The Air (Prevention and Control of Pollution Act, 1981)
The Air Act was established by the Parliament under Article 253 to execute the resolution reached at the Stockholm Conference, it primarily regulates air pollution and its reduction. Air quality criteria are also established. Emission standards are separately announced by the Central and State Boards established under sections 16 and 17. Within a defined air pollution region, every industrial operator must get a permit from the State Board (Sec-21(1) and (2)). The board must complete the formalities – either grant or deny approval – within four months of the date of the permission application.
The Environment (Protection) Act empowers the federal government to safeguard and enhance environmental quality, control and decrease pollution from all sources, and ban or restrict the establishment and/or operation of any industrial facility based on environmental considerations.
The Public Liability Insurance Act and Rules and Amendment, 1992, was enacted to offer public liability insurance for the aim of giving quick redress to those who have been injured while handling dangerous substances.
Municipal Solid Wastes (Management and Handling) Rules: Every local body responsible for the collection, segregation, storage, transportation, processing, and disposal of solid waste is subject to the Municipal Solid Wastes (Management and Handling) Rules.
Case laws enhancing the ambit of Environment Protection:
M.C. Mehta v Union of India (CNG Vehicle Case) (AIR 2002 SC 1696)
The Supreme Court of India held in M.C. Mehta v Union of India (CNG Vehicle Case) (AIR 2002 SC 1696) that any “auto-policy” made by the government must, by necessity, adhere to constitutional principles as well as the legislative requirements imposed on the government under the EPA. The car policy should follow “precautionary principles” and provide well-informed suggestions that balance transportation requirements with environmental protection.

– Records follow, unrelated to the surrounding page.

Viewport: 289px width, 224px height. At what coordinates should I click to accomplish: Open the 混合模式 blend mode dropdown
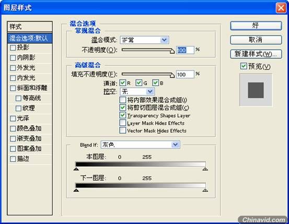pyautogui.click(x=144, y=40)
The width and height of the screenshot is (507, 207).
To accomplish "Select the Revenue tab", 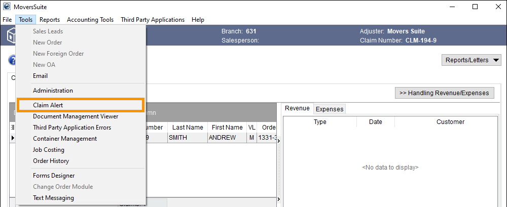I will click(x=297, y=108).
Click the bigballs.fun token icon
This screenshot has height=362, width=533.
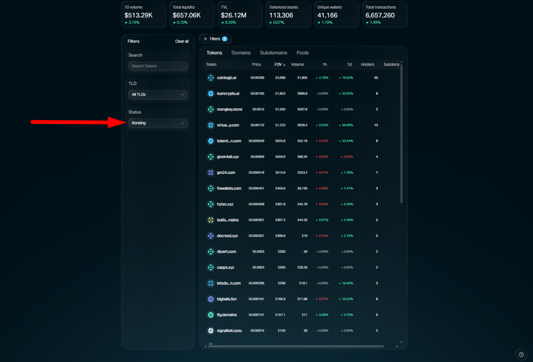click(210, 299)
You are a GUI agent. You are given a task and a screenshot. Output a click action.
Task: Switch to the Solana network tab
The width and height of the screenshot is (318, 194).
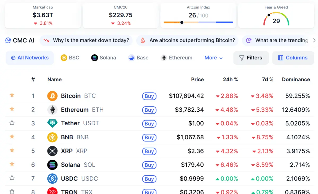coord(104,58)
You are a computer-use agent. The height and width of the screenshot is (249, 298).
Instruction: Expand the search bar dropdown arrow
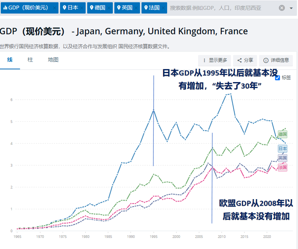coord(291,8)
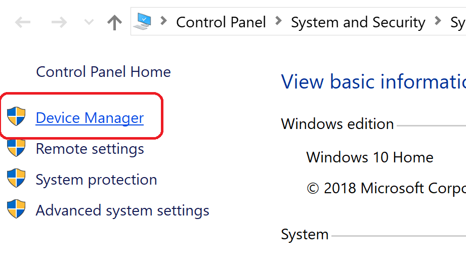The image size is (466, 259).
Task: Expand the chevron before Control Panel breadcrumb
Action: tap(163, 21)
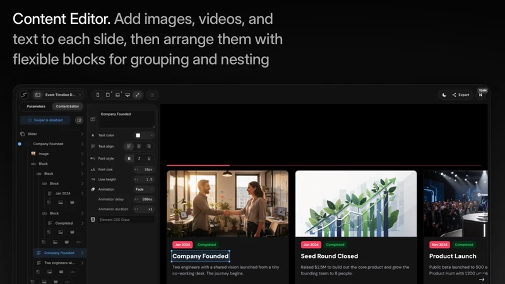
Task: Select the laptop viewport icon
Action: click(117, 95)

The “polluter pays” notion emerged in the 1970s, when the importance of the environment and its preservation became widely recognized. The Organization for Economic Cooperation and Development (OECD) later advocated it.
L.K Kollwal VS State of Rajasthan
A simple writ suit by inhabitants of Jaipur forced the municipal officials to provide proper sanitation in L.K Kollwal VS State of Rajasthan. When every person has a constitutional obligation to safeguard the environment (Art. 51A), the person must be able to enlist the court’s assistance in enforcing that obligation against refractory State authorities, according to the court. The government was given six months to clean up the entire city, and the government’s claim of a lack of cash and manpower was disregarded.
The Taj Mahal Case:
In M C Mehta V. Union of India, AIR 1997, SC 734, the Supreme Court ordered that coal and coke-based companies in Taj Trapezium (TTZ) that were causing damage to Taj should either switch to natural gas or be transferred outside TTZ. The Supreme Court has once again ordered the Forest Department to safeguard the plants planted around the Taj: “The Divisional Forest Officer, Agra is urged to take immediate steps to ensure that water is given to the plants. The Union Government is ordered to transfer the monies without delay, without waiting for the U.P. Government to submit a proposal based on a copy of the report. Funding may be arranged later with the Uttar Pradesh government, but in any case, the officer is to ensure that plants do not wither due to a lack of finances. The Court ruled those 292 enterprises in Agra must switch to natural gas as an industrial fuel within a set time frame or cease operations and move. From April 30, 1997, industries that have not applied for gas or moved must stop using coke/coal. Shifting industries will be provided incentives under the Agra Master Plan, as well as the incentives that are generally granted to new industrial units.